A história começava com a morte dos seus pais quando eles eram bebês e deveria ter terminado no momento em que Matheus foi levado embora para Costa Malva pela família do pai (mais conhecida como tia Jana). Mas dezesseis anos depois um fato crucial fez com que o avô dos dois irmãos separados abrisse a boca.

― Sinceramente, me levem logo para o Casos de Família.

Tia Jana franziu as sobrancelhas.

― Casos de Família? – ela estava confusa, afinal não conhecia os programas televisivos brasileiros. Não que isso importasse no momento. – Isso não importa – foi o que disse, balançando a cabeça e recuperando o foco. – A questão é que se eu tivesse te contado, você não teria vindo pra cá. Eu conheço meu sobrinho, sei que ele precisa de tempo, mas com você aqui vai ser tudo mais fácil.
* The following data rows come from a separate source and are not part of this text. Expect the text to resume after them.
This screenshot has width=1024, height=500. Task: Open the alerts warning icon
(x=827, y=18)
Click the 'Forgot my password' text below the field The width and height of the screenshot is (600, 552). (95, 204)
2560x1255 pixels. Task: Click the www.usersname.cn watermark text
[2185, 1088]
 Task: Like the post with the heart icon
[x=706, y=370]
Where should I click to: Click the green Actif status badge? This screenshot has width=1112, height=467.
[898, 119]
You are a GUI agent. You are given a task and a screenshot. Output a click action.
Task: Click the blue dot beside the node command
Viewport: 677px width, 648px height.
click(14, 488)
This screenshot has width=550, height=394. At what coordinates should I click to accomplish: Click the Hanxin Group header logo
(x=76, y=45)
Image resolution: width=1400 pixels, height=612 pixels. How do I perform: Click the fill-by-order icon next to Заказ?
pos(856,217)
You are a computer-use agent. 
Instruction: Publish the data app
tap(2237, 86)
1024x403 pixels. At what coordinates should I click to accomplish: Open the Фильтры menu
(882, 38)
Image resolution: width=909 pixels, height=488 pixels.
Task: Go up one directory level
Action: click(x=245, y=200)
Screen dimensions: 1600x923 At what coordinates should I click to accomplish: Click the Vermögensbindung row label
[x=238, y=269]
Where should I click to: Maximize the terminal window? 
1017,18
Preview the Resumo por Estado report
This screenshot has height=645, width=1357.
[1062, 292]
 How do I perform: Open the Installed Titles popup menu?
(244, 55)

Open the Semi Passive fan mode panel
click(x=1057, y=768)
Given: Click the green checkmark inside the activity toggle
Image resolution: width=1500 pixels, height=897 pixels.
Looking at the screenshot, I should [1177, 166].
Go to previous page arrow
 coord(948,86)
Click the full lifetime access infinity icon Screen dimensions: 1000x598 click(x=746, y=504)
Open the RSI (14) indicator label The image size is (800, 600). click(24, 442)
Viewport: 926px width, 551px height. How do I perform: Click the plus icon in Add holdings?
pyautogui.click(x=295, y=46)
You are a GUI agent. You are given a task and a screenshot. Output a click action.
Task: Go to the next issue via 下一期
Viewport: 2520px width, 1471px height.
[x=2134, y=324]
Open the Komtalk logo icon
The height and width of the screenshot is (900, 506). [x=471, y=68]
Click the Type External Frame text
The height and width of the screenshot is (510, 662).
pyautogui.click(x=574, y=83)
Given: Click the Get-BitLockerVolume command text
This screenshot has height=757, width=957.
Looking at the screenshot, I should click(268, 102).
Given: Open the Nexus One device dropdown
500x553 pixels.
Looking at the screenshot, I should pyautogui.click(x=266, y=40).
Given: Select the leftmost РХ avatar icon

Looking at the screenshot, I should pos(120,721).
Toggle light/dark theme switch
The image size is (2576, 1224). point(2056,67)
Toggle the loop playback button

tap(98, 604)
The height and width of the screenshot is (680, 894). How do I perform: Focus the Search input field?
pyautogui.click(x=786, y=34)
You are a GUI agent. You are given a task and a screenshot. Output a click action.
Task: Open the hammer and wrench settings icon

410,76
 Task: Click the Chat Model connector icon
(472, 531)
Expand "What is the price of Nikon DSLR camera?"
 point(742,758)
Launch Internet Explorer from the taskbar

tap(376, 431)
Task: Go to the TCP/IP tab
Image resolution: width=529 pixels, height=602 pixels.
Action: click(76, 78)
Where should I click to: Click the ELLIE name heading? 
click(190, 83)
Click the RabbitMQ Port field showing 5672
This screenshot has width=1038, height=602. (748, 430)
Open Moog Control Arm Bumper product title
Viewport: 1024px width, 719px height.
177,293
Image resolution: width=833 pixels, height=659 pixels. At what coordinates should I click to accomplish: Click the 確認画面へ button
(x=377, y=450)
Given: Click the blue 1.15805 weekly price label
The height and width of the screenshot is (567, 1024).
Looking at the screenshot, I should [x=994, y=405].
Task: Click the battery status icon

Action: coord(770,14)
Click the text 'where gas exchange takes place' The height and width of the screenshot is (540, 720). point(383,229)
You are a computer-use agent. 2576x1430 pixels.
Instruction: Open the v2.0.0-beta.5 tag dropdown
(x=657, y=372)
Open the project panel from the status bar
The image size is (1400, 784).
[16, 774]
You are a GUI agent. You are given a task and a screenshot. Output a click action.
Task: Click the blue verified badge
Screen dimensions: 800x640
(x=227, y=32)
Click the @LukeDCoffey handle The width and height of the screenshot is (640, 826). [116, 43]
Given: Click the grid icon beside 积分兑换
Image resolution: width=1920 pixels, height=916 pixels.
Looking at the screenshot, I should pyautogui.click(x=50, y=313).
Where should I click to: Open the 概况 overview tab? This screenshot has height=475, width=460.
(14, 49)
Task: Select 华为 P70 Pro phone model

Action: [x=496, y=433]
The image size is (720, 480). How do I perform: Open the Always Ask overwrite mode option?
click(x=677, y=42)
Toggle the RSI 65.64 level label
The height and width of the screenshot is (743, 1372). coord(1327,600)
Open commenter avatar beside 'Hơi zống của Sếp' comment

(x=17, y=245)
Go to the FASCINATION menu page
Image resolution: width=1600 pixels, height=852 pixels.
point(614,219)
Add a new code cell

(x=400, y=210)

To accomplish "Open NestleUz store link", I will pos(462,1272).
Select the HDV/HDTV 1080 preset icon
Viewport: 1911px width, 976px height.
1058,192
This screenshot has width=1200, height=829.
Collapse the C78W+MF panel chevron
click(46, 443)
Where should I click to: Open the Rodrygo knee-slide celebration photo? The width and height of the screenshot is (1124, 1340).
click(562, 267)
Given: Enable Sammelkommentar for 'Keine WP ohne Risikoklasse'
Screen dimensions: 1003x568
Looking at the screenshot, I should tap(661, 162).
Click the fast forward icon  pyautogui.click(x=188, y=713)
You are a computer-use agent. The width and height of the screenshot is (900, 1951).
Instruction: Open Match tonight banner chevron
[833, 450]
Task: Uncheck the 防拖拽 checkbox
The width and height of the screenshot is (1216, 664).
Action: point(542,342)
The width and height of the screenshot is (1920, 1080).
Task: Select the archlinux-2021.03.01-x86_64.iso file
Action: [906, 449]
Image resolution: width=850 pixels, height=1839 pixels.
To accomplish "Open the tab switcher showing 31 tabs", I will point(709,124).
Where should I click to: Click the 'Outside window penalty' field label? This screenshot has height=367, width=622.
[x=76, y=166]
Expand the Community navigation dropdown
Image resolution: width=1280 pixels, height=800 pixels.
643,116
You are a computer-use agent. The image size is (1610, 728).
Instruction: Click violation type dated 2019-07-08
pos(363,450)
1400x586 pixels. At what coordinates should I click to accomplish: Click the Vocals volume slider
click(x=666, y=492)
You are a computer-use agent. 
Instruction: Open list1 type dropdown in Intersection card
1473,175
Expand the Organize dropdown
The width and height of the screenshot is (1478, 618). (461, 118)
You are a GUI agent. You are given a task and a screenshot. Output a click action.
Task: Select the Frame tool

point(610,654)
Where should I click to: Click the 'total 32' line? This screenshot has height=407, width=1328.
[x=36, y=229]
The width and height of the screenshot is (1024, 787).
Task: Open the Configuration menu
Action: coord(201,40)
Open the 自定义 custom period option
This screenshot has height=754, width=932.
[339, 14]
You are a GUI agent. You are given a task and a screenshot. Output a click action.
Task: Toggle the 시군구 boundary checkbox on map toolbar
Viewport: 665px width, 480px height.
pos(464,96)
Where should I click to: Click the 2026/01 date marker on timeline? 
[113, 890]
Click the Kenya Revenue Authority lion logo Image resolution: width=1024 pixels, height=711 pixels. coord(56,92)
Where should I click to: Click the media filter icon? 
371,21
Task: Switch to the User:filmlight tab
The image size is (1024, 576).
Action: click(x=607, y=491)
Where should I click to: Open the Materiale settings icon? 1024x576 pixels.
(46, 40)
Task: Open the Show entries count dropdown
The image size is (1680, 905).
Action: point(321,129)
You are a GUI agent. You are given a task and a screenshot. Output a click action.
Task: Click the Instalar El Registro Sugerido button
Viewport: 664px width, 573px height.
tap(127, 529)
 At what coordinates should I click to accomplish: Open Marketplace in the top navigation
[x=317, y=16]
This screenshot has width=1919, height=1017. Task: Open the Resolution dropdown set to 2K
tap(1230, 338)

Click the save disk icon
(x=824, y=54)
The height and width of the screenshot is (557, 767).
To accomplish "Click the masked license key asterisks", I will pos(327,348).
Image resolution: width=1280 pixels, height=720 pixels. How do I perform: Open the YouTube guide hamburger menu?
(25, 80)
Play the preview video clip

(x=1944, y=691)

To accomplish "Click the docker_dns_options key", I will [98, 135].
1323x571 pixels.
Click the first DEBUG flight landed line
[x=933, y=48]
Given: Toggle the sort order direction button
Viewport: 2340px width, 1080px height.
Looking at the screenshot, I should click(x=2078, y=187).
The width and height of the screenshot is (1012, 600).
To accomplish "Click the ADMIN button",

Fácil pra quem, eis a questão.

― Não é fácil pra mim saber que eu não sou bem-vinda, afinal de contas – Manu cuspiu as palavras antes mesmo de pensar sobre elas. Não queria demonstrar fraqueza, queria ser racional e só gritar com tia Jana pela traição, mas a verdade é que tudo o que ela estava procurando quando decidiu se mudar era estabilidade. Algo no qual pudesse se agarrar.

Ela não podia negar que ficou chocada quando soube da verdade, e ainda não tinha perdoado o avô por ter mentido por todos esses anos. Mas a ideia de ter uma pessoa vivendo nesse planeta com o seu mesmo DNA a deixara completamente fascinada. Ela se lembra de ter perguntado para o avô como foi que ele conseguiu viver esse tempo todo sem sequer ter notícias do Matheus, sabendo que ele existia.

― Se eu procurasse por informações sobre ele, não iria aguentar – o senhor respondeu. – Essa foi a decisão mais difícil que já tomei na vida e me pergunto todos os dias se foi o certo. Mas então eu olho pra você e me sinto aliviado por te ter por perto. Se eu não tomasse essa decisão, corria o risco de ficar sem nenhum dos dois.

Pelo modo angustiado como tia Jana olhava para ela agora, algo dizia a Manu que o sentimento da mulher não era tão diferente quanto do seu avô.

O quanto será que ela pensou sobre a sobrinha desgarrada durante esses dezesseis anos? Qual seria o tamanho da sua vontade de fazer com que sua família se reunisse novamente? Não estava nos planos dela que Lúcio (o avô) contasse toda a verdade para Manuela, mas ele havia entrado em contato com Jana antes de trazer tudo à tona. Havia explicado toda a situação que o fez tomar tal decisão e, agora, quando a mulher olhava para a sobrinha, tudo o que ela queria era poder abraça-la.

Manu não queria dar o braço a torcer, mas foi inevitável se sentir balançada por tis pensamentos. Ela praguejou internamente, amaldiçoando a si mesma. Se ao menos fosse tão fácil assim perdoar o avô quanto era lidar com Janaína.

― Você é bem-vinda, meu suspiro! – Jana a segurou pela mão e a puxou para que se sentasse no sofá novamente. Relutante, Manuela obedeceu, encarando a tia ainda decidindo se podia mesmo confiar nela. Não que ela estivesse em condições de resistir muito no momento, porque a quem ela queria enganar! Era óbvio que o mais importante era se conectar com seu irmão, mesmo que fosse ser mais difícil do que imaginava.

Homens. Sempre causando problema desde que o mundo é mundo.

― Perdão por não ter sido sincera sobre o Matheus, mas eu estou a tentar fazer com que aquele rolha ouça a voz da razão! E isso só vai ser possível com você aqui.

Manu assentiu, embora não soubesse o que "rolha" significava naquele contexto. Ela podia entender a revolta do irmão com toda a situação, porque, verdade seja dita, não era lá a coisa mais fácil do mundo processar a nova realidade. Primeiro de tudo, era preciso reconhecer que a única família que você conheceu havia mentido durante sua vida inteira, e que outro ser humano havia se alimentado do mesmo cordão umbilical que você quando eram fetos.